Une
classification basée sur la
nature du promoteur
Classification en fonction du rapport
entre conception et réalisation
Une classification basée sur la
nature du promoteur
Dans le secteur public, c'est la loi qui détermine les
systèmes de délégation des travaux et en fixe les paramètres. Devant la
nécessité d'observer des principes généraux de transparence et d'efficacité
de la dépense publique, les caractéristiques subjectives de chaque maître
d'ouvrage jouent sans aucun doute un rôle subalterne. Nous avons d'ailleurs vu
que le secteur public italien figure soit comme maître d'ouvrage habituel soit
comme maître d'ouvrage occasionnel, et que les organismes des deux catégories
possèdent des capacités administratives et techniques fortement
différenciées.
Dans le secteur privé, même si la loi qui régit la
délégation des travaux publics exerce une influence certaine en stimulant des
comportements d'émulation, le choix du modèle à adopter pour la réalisation
d'un ouvrage dépend principalement de la nature du promoteur. Sous l'angle
considéré ici, les caractéristiques du promoteur les plus significatives sont
les suivantes:
- la structure de son actionnariat, à savoir son appartenance ou non à un
groupe actif dans plusieurs secteurs de l'économie, ou s'il possède ou non
des liens sociétaires avec des entreprises d'autres acteurs opérant dans
le secteur de la construction ;
- le niveau de continuité avec lequel il opère dans l'activité de
promotion immobilière, distinguant surtout le cas où l'investissement
immobilier représente une tâche occasionnelle où il s'agit du rôle
central et continu de l'activité de l'entreprise.

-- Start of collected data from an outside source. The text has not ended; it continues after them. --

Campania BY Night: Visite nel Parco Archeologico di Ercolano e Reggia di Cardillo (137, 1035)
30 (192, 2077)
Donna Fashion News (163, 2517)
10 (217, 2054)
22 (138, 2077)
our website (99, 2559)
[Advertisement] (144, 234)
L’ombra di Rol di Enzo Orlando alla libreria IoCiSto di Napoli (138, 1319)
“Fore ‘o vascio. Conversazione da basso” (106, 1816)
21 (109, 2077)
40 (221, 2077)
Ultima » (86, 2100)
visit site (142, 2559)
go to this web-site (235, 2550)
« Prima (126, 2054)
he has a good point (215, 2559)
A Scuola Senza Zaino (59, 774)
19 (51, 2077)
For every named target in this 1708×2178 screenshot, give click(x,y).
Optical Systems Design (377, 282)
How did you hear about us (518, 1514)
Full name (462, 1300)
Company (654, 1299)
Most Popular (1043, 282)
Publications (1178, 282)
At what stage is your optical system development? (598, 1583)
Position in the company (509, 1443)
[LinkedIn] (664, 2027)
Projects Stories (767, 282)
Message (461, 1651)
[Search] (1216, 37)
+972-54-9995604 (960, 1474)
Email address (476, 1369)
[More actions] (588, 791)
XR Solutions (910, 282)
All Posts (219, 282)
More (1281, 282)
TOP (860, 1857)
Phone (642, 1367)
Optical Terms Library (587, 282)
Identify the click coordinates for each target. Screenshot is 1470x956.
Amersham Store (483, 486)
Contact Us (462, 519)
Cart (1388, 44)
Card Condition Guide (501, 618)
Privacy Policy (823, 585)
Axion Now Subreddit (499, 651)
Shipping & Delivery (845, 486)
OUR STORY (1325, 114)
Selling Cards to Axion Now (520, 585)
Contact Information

De telles caractéristique dépendent des fonctions que le
promoteur décide d'appliquer directement et de celles qui seront déléguées
à d'autres acteurs, et par conséquent de la nature des rapports contractuels
et des responsabilités qui lieront le promoteur aux autres acteurs. En fonction
de ces caractéristiques, l'analyse des principales catégories d'ouvrages
réalisés dans le secteur privé permet d'identifier trois principales
typologies de promoteurs :
- le promoteur continu structuré ;
- le promoteur continu non structuré ;
- le promoteur occasionnel.
Afin de décrire, en fonction de cette typologie, les
principaux modèles d'intervention, le processus productif s’articule autour
des fonctions suivantes : programme, financement, projet préliminaire,
projet définitif, projet exécutif, direction des travaux et contrôle de la
qualité, exécution de la construction, éventuelle délégation interne des
travaux.
La principale caractéristique du modèle adopté par le
promoteur continu structuré réside dans le lien étroit entre le promoteur
lui-même et l'entreprise qui réalisera les travaux. Un tel rapport peut
provenir de l'unité de la propriété du capital, de réseaux, d'accords de
coopération ou autres. La conséquence de ce rapport de confiance est le peu de
poids, à l'intérieur du processus de réalisation, des activités liées au
projet des travaux, quoi que celles-ci soient encore parfois confiées à des
professionnels externes. Le projet exécutif est normalement délégué à
l'entreprise chargée des travaux. Le promoteur, lié à l'entreprise
réalisatrice, n'a pas besoin d'une structure technique interne pour le
contrôle et la coordination des projets, dans la mesure où il ne doit
effectuer ni appel d'offres ni projet exécutif ou contrôle des travaux. Il
porte donc en lui les seules fonctions de programmation et de financement.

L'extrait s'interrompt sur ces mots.